Cet amendement, développé par M. Bourzat, l'un de ses auteurs, et défendu par M. Emmanuel Arago, fut combattu d'abord par Mer Parisis, puis par M. Thiers, dans un discours mémorable où il prouva que la Constitution, en promettant la liberté à tout le monde, interdisait toute mesure préventive contre les jésuites. Après une discussion incidente et très-vive entre M. Thiers, d'une part, M. Jules Favre et M. de Lamartine de l'autre, sur l'origine et l'avenir de la République, et sur les journées de Février 1848, dont c'était l'anniversaire, et que M. Thiers avait qualifiées de funestes, l'amendement fut rejeté à la majorité de 450 voix contre 148.

Dans la séance du 25 février, l'Assemblée, après avoir adopté les 83 articles, décida, à la majorité de 436 voix contre 205, qu'elle

passerait à une deuxième délibération, laquelle fut fixée, sur la proposition de M. de Montalembert, au lundi suivant.
====================
Consignes de l'exercice:
A – Recopiez, dans le texte sur les débats de l'Assemblée, le passage commençant par « Cet amendement, développé » et se terminant par « voix contre 148. ».
B – Résumez plus brièvement, s'il vous plaît, le paragraphe du texte sur les débats de l'Assemblée qui commence par « Cet amendement, développé par M. Bourzat », en gardant ses faits essentiels.
C – Poursuivez le texte sur les débats de l'Assemblée à partir de sa dernière phrase.

Données fournies:
====================
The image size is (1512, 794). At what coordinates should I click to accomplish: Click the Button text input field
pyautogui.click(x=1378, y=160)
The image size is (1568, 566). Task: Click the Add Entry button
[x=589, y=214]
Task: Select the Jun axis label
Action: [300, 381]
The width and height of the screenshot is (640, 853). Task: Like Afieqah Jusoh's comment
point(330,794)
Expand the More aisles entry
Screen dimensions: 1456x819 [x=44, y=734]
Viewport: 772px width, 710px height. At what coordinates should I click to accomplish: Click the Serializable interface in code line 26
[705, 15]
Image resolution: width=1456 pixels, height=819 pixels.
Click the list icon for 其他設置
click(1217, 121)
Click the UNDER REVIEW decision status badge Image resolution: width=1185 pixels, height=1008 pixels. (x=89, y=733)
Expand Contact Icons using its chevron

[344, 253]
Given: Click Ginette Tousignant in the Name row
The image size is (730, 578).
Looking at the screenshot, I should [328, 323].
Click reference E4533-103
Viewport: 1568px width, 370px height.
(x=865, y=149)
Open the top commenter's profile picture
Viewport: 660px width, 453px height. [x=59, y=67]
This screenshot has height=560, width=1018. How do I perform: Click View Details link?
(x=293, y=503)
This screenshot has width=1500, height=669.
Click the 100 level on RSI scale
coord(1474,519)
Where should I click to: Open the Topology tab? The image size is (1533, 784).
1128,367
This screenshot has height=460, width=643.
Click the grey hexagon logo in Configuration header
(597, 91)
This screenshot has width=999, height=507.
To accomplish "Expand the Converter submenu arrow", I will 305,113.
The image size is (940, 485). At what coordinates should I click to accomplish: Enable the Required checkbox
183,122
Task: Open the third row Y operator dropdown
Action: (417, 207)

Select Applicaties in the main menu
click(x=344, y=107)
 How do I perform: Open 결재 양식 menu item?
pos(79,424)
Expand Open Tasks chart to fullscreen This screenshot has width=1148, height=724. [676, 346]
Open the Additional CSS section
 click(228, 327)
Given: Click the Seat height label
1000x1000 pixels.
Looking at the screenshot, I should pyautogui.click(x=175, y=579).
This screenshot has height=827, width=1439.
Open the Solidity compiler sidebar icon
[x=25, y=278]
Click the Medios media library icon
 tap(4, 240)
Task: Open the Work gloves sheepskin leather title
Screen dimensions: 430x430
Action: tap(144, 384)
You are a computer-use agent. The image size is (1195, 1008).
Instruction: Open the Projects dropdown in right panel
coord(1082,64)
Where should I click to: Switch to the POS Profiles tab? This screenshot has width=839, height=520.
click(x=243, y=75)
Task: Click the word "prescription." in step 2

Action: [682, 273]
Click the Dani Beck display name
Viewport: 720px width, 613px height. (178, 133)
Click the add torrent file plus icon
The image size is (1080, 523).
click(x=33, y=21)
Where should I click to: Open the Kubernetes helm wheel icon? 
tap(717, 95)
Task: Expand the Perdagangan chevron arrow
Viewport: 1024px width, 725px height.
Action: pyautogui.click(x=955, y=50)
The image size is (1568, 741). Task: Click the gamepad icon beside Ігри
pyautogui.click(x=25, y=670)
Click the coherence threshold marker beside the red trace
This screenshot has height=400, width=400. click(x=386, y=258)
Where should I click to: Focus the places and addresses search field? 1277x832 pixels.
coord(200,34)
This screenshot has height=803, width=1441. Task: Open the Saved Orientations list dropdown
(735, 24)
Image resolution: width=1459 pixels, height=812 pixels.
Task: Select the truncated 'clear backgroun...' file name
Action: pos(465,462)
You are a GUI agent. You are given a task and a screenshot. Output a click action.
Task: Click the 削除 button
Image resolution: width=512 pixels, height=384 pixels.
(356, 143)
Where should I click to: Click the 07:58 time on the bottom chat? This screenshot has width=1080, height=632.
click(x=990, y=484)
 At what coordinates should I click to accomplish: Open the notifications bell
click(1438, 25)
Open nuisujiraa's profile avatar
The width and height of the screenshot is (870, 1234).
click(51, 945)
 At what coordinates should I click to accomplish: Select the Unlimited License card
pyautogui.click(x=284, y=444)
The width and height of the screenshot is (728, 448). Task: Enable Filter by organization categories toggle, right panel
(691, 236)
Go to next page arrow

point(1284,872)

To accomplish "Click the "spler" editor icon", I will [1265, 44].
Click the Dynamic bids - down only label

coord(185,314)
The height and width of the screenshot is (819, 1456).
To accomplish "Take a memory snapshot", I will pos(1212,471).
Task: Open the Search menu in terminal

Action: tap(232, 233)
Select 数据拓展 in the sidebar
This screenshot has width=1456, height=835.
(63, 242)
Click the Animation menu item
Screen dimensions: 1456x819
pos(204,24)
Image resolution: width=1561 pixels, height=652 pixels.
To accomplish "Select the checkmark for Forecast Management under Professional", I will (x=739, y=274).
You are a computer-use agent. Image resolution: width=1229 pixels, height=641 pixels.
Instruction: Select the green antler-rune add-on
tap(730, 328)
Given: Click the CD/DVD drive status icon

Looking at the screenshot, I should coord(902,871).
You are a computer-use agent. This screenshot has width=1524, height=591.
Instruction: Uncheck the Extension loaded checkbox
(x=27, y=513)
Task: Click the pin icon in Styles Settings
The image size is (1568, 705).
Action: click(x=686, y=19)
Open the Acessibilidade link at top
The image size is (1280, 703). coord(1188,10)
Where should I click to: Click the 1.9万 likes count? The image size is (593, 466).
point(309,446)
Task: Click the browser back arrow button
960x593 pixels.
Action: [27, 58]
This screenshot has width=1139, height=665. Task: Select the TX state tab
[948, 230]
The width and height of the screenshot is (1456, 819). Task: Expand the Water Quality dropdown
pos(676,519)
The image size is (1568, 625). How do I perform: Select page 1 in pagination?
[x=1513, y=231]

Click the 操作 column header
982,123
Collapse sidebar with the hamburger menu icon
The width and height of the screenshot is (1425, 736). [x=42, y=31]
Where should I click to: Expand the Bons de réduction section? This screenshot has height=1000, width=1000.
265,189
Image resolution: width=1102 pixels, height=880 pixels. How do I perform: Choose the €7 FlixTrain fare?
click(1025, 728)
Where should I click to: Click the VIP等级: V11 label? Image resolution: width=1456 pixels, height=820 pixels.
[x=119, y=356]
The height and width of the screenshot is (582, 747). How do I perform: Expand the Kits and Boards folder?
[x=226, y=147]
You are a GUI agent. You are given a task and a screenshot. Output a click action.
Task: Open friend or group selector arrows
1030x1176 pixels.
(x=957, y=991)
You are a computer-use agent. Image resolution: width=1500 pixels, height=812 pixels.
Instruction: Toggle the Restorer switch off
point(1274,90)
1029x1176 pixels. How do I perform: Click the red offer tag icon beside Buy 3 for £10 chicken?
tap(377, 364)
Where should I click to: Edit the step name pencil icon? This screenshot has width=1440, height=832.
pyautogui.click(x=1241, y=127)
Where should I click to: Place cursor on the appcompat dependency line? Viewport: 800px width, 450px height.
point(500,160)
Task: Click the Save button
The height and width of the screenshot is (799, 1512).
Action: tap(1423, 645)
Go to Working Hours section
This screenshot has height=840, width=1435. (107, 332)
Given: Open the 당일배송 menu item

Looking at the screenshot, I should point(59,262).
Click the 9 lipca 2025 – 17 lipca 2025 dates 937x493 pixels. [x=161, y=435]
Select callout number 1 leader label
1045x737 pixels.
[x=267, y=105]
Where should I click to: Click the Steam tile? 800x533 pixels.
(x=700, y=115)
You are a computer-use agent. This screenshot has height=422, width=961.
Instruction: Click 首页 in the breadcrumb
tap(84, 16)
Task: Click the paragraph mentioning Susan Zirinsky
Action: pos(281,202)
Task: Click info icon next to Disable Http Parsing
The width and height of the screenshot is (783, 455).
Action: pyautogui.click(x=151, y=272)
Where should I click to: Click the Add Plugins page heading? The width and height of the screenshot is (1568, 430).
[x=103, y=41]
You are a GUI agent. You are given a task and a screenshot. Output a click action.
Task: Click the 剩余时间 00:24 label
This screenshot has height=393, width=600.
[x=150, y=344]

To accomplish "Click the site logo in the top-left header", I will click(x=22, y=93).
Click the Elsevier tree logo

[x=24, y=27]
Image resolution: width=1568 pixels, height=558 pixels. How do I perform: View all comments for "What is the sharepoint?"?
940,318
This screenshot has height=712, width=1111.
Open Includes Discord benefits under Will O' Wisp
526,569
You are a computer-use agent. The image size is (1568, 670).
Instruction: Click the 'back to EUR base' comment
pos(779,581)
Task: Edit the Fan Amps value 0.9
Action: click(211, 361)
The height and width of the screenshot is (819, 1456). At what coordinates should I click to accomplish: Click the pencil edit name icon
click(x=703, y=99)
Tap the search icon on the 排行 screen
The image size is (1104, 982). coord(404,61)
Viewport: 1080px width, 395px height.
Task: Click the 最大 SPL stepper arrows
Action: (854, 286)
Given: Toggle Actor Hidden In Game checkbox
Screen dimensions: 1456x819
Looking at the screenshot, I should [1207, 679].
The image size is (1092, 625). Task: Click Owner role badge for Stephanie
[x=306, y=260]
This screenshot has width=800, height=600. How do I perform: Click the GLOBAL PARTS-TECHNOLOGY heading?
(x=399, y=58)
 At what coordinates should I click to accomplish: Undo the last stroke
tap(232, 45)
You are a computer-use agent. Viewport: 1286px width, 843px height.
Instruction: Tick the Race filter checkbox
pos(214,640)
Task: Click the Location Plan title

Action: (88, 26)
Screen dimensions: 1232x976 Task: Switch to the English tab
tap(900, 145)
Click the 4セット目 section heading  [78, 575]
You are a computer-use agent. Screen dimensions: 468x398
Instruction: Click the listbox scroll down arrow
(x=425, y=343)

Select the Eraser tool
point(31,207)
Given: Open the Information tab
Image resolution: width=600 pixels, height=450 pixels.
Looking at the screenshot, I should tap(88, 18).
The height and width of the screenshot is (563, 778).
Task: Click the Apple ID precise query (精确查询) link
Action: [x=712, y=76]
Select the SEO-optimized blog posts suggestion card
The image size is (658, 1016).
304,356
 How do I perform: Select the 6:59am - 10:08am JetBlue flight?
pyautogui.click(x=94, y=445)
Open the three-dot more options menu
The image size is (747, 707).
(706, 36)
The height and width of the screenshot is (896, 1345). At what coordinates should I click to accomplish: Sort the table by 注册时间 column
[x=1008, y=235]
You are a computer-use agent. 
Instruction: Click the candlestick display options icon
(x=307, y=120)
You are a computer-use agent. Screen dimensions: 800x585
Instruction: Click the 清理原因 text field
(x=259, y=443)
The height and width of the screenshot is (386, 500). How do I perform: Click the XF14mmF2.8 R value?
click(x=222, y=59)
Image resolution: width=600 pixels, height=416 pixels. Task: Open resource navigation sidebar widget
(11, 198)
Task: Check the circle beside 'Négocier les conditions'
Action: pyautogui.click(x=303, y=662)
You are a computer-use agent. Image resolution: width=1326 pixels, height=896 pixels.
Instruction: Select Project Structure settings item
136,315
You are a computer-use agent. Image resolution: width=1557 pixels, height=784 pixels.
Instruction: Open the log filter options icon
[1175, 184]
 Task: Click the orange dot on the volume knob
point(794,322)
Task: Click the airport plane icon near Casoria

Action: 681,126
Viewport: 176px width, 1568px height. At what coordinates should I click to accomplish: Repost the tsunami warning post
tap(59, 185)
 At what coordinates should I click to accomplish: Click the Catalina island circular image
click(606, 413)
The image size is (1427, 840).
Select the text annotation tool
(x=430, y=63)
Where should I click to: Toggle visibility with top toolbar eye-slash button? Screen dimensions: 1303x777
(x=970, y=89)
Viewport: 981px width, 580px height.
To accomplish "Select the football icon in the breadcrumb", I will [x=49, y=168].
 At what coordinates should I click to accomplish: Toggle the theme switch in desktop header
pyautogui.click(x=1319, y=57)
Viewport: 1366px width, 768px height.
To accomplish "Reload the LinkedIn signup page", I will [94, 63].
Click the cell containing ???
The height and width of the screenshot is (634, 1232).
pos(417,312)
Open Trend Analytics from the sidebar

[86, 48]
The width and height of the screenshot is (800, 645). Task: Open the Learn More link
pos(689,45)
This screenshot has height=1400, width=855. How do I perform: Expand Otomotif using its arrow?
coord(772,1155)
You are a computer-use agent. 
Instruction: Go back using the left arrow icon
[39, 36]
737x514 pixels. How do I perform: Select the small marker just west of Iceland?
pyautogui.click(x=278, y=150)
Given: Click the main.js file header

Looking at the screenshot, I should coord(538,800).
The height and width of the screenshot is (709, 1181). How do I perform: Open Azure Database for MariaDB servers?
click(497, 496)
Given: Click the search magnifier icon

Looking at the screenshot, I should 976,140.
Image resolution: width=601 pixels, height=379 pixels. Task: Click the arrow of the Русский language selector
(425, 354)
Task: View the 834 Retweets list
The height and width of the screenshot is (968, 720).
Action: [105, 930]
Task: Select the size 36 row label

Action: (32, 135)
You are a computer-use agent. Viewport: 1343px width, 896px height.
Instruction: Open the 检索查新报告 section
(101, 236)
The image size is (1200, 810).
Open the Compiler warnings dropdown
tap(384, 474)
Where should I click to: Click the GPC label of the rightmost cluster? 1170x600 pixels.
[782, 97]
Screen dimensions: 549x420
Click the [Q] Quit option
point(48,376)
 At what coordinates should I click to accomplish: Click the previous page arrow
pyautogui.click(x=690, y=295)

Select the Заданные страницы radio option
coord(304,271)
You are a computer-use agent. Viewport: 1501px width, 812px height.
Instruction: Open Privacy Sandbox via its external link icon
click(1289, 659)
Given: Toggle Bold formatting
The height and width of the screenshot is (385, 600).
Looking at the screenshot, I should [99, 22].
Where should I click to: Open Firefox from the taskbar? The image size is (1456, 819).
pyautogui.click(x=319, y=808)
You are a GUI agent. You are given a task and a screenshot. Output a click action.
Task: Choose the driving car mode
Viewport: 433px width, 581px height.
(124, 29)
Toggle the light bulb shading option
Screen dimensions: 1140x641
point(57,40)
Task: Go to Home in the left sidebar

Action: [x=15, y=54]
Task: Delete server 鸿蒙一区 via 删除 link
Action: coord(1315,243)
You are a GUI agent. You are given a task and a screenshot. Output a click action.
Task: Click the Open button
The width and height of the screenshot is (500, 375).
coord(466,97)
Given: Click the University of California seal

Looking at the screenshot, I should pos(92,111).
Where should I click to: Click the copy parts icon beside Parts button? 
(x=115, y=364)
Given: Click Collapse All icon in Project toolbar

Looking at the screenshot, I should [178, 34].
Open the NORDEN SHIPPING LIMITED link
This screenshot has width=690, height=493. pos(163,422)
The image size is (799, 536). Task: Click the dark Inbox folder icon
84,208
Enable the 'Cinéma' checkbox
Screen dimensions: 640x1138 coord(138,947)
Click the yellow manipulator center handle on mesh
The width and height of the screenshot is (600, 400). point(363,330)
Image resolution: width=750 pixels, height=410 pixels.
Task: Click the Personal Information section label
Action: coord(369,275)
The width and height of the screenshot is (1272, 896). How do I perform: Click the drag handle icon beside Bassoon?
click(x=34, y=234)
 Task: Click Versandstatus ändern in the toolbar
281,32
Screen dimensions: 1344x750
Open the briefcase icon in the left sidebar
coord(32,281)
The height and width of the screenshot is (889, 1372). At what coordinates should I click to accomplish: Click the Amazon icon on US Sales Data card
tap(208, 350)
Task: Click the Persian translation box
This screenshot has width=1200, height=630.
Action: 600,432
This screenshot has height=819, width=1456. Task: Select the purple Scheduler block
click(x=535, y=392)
====================
Corrigé de l'exercice:
A –
Cet amendement, développé par M. Bourzat, l'un de ses auteurs, et défendu par M. Emmanuel Arago, fut combattu d'abord par Mer Parisis, puis par M. Thiers, dans un discours mémorable où il prouva que la Constitution, en promettant la liberté à tout le monde, interdisait toute mesure préventive contre les jésuites. Après une discussion incidente et très-vive entre M. Thiers, d'une part, M. Jules Favre et M. de Lamartine de l'autre, sur l'origine et l'avenir de la République, et sur les journées de Février 1848, dont c'était l'anniversaire, et que M. Thiers avait qualifiées de funestes, l'amendement fut rejeté à la majorité de 450 voix contre 148.

B – Développé par M. Bourzat et défendu par M. Emmanuel Arago, l'amendement fut combattu notamment par M. Thiers. Selon lui, la Constitution, en promettant la liberté à tous, interdisait toute mesure préventive contre les jésuites. Un vif échange suivit entre M. Thiers, d'un côté, et MM. Jules Favre et de Lamartine, de l'autre, sur la République et les journées de Février 1848. L'amendement fut ensuite rejeté par 450 voix contre 148.

C –
Cette troisième délibération fut commencée par M. Delebecque, qui combattit la loi, au nom des traditions de l'ancienne Université de Paris, et qui termina son discours ainsi qu'il suit :

« La Restauration elle-même n'a pas répudié l'Université; la Restauration a seulement couronné l'édifice impérial d'un conseil royal qui était la fidèle expression du principe monarchique. En effet, la Restauration trouvait une institution excellente dans l'Université, et elle s'en servait.

1830 a quelque peu changé les choses. 1830, en effet, était un triomphe manqué de la démocratie; on revint alors aux principes de la liberté de l'enseignement. Le gouvernement constitutionnel de 1830 était, non pas une monarchie pure, qui pouvait et devait vouloir l'Université impériale et l'Université de Paris, mais un gouvernement mixte qui devait lutter constamment entre l'idée du pouvoir et l'idée de la liberté. Le gouvernement de la branche cadette se tint, en effet, autant qu'il put, entre le principe monarchique et le principe républicain. La loi de 1833 en est la meilleure preuve, et il faut en faire honneur à M. Guizot; au point de vue du gouvernement d'alors, la loi n'était pas mauvaise.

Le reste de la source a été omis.